Xavier Becerra has advanced to the November general election in California’s gubernatorial race, cementing a stunning come-from-behind primary victory in one of California’s most turbulent campaign seasons in recent memory.
Election officials are continuing to count ballots to determine whether he will face fellow Democrat Tom Steyer, the environmental activist who championed progressive policies like universal healthcare and more taxes on billionaires like himself, or Republican Steve Hilton, the former UK political operative turned Fox News personality who was endorsed by Donald Trump, in the fall.
“The people of the great state of California, in the greatest nation on earth, have spoken – loudly and proudly,” Becerra said in a statement, after the Associated Press declared that he had clinched one of two spots in the general election. “We will not be bought. We will not be bullied. And we are never backing down. November, here we come.”

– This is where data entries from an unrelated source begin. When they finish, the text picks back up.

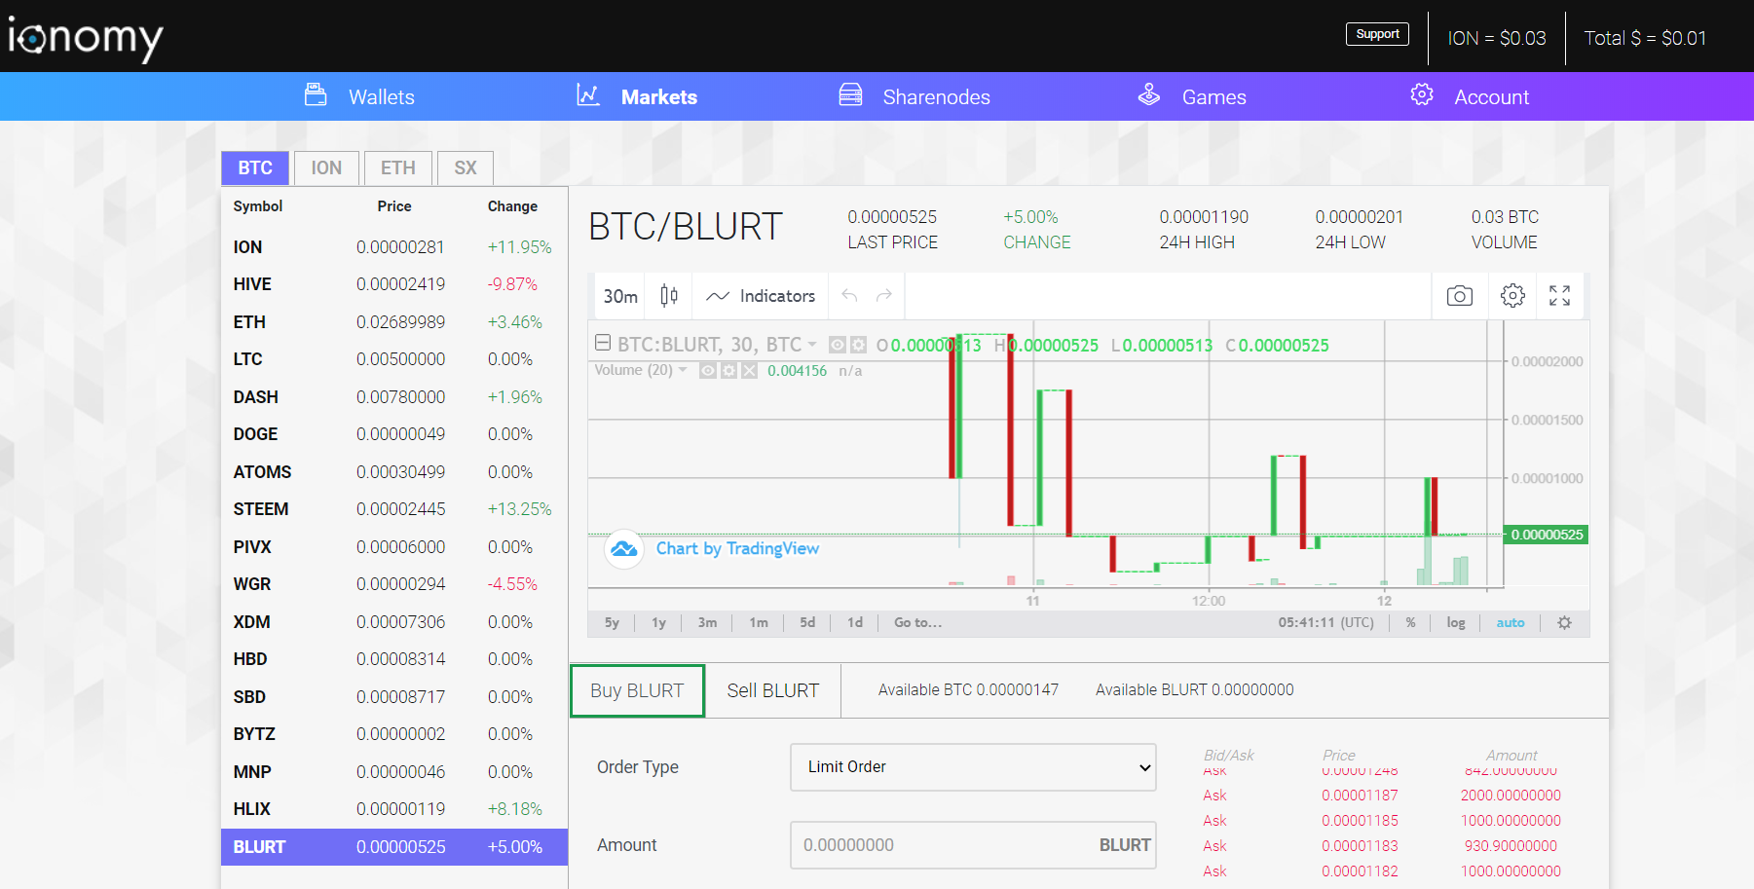Click the undo arrow in chart toolbar
1754x889 pixels.
pos(849,296)
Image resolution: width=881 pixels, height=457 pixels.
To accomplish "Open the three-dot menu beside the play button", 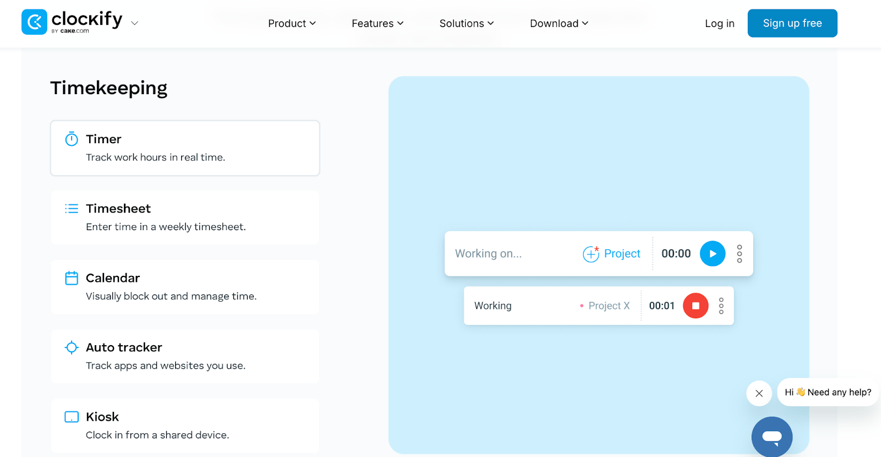I will (x=739, y=254).
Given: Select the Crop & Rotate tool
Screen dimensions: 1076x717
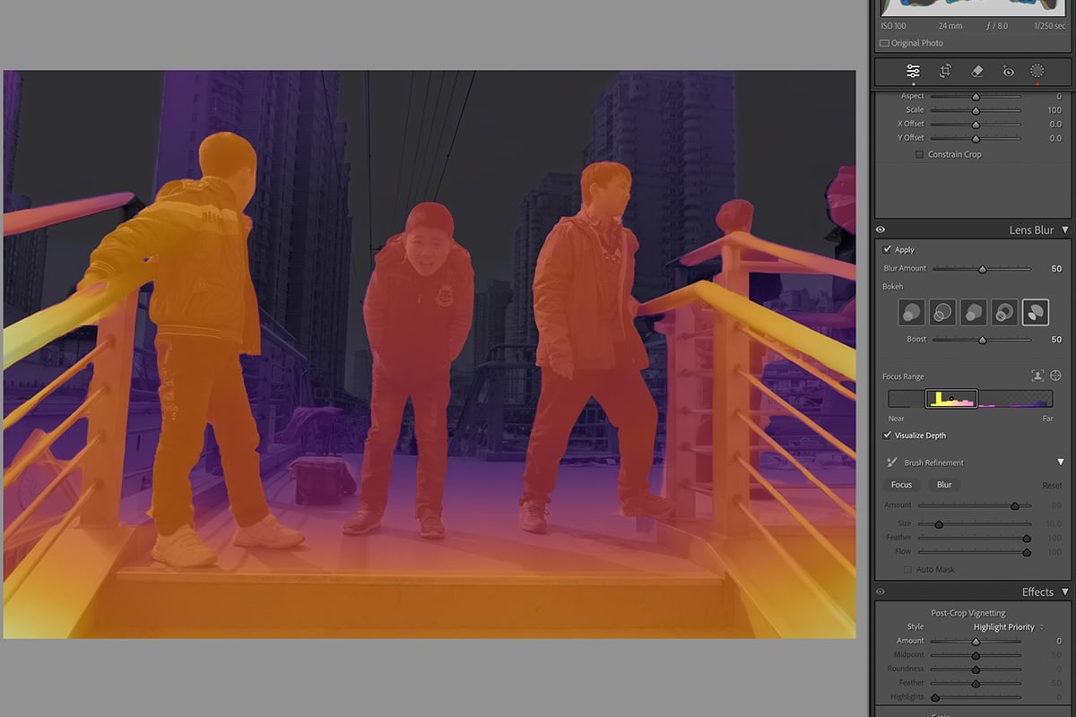Looking at the screenshot, I should click(x=944, y=71).
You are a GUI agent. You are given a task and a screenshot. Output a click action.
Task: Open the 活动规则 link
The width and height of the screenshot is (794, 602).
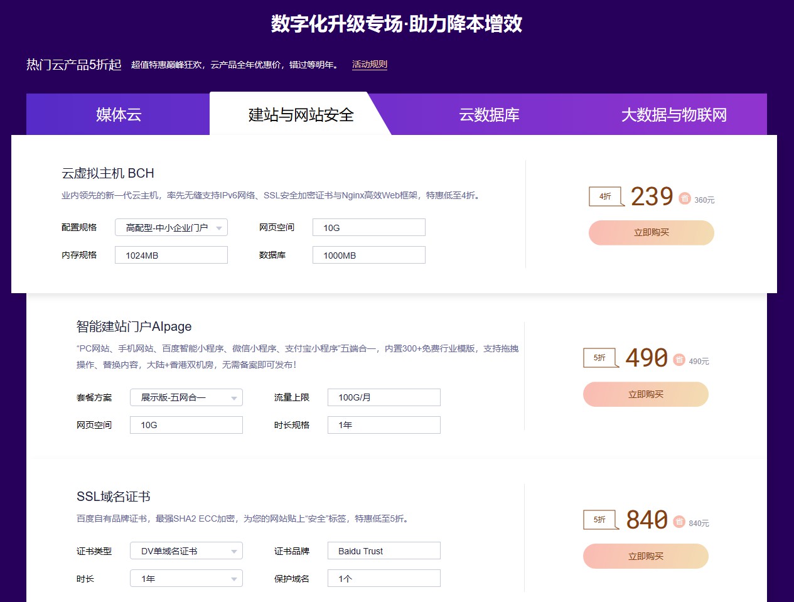(369, 64)
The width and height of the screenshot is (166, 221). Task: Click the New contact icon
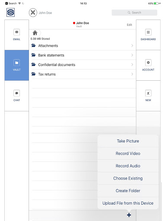click(148, 93)
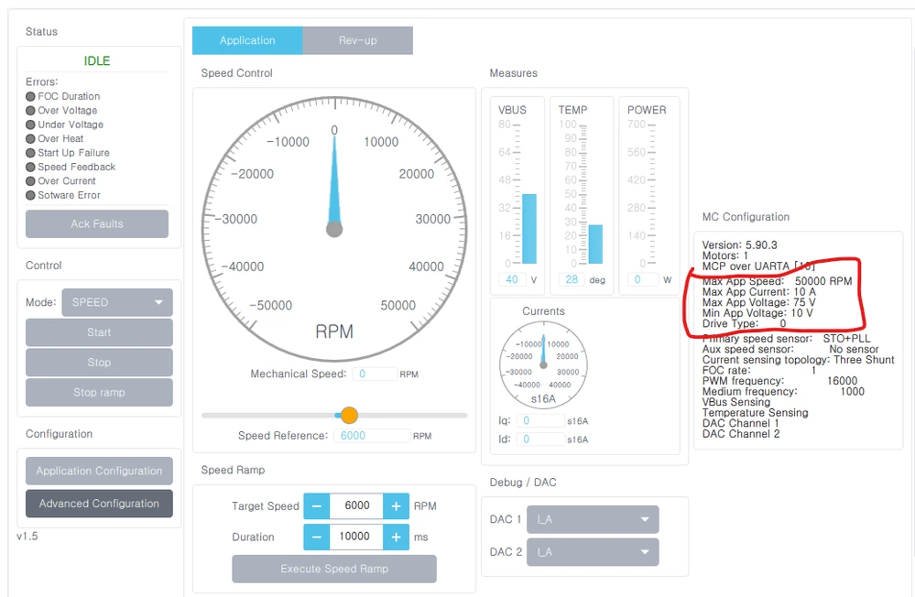Open the DAC 1 dropdown
The image size is (915, 597).
click(593, 519)
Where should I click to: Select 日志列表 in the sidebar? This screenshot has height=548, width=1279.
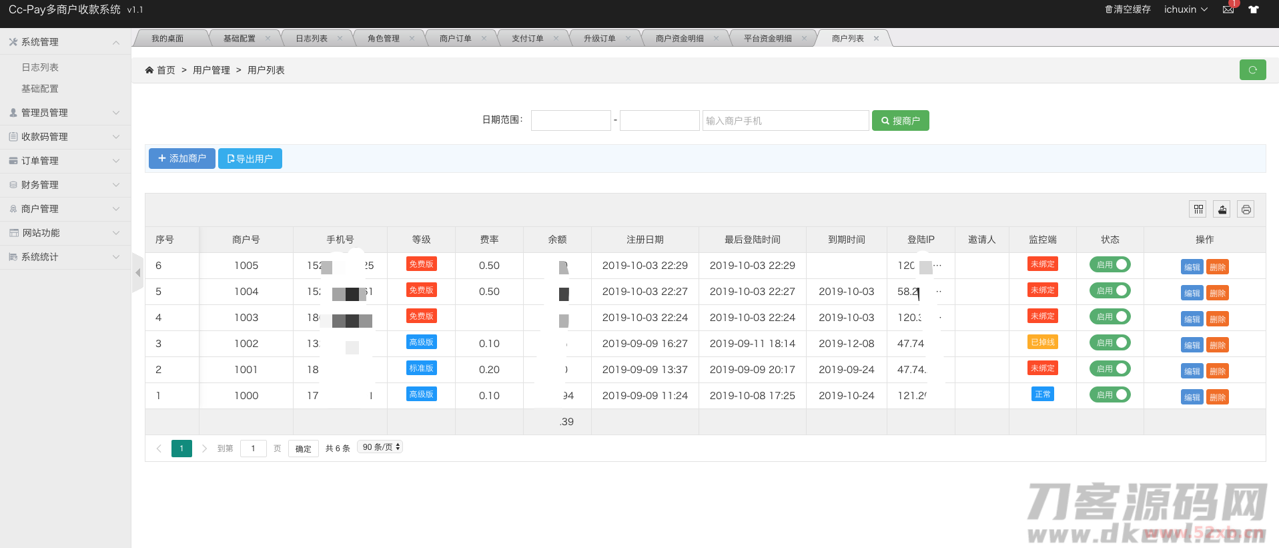pyautogui.click(x=40, y=67)
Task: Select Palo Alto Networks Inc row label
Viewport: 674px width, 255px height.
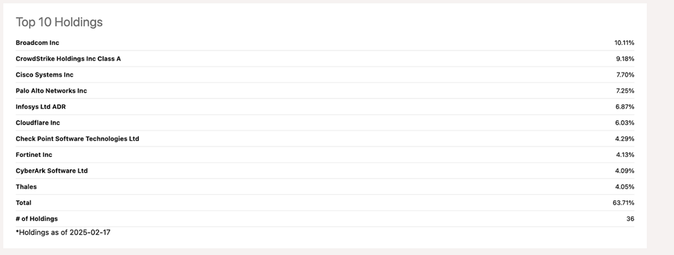Action: point(51,91)
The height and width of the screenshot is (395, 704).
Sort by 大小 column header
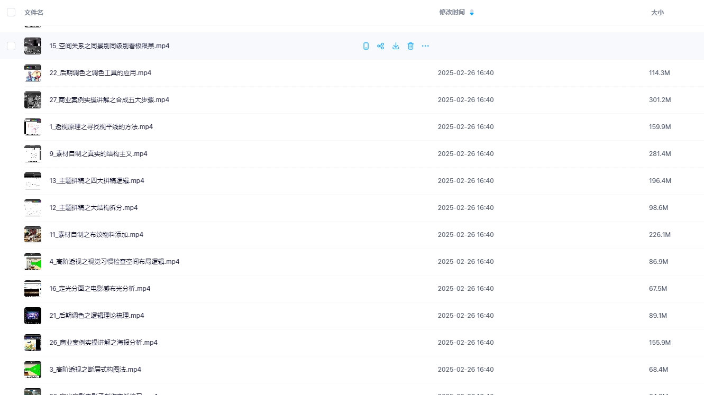[x=657, y=12]
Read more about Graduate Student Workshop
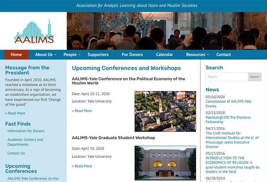The width and height of the screenshot is (267, 182). 82,166
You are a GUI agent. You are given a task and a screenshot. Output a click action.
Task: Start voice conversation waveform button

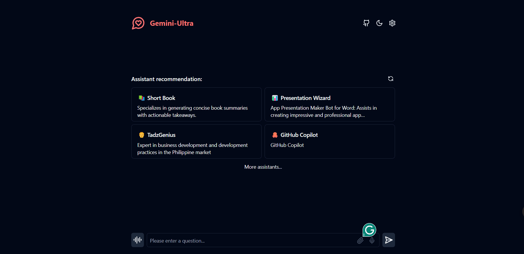(138, 240)
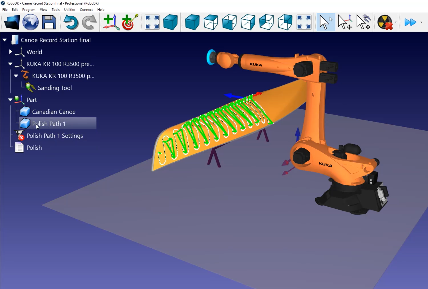Toggle the standard selection cursor tool

[325, 22]
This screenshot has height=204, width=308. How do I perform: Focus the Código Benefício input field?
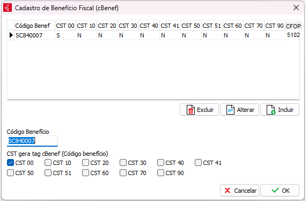point(32,141)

Becerra’s advance in the nation’s largest Democratic stronghold was, in his own words, a “Hollywood ending” few saw coming. Just months ago, mired at 3% in the polls, the former California attorney general and US health secretary faced pressure from his own party to drop out of the contest to allow voters to consolidate behind a more viable candidate. “The underdog stayed in the fight,” an ebullient Becerra told supporters at his election night party on Tuesday, as early returns showed him with a strong chance of pulling off a top-two finish in the primary. If elected in November, he would be California’s first Latino governor since 1875.
Despite the ongoing count, and the strong expectation that the so-called “late-mail” ballots would favor Democrats, Donald Trump prematurely declared Hilton the winner and, without evidence, accused the state of election rigging.
“We don’t want cheating in our elections. You see it in California. Those numbers are coming down rapidly. They found a lot of mail-in ballots last night, shockingly. We don’t want that,” Trump said Thursday in the Oval Office.
On Friday, the US justice department sent a federal prosecutor to observe ballot processing in Los Angeles, while a Trump-appointed assistant US attorney said his office was conducting “multiple election fraud investigations”.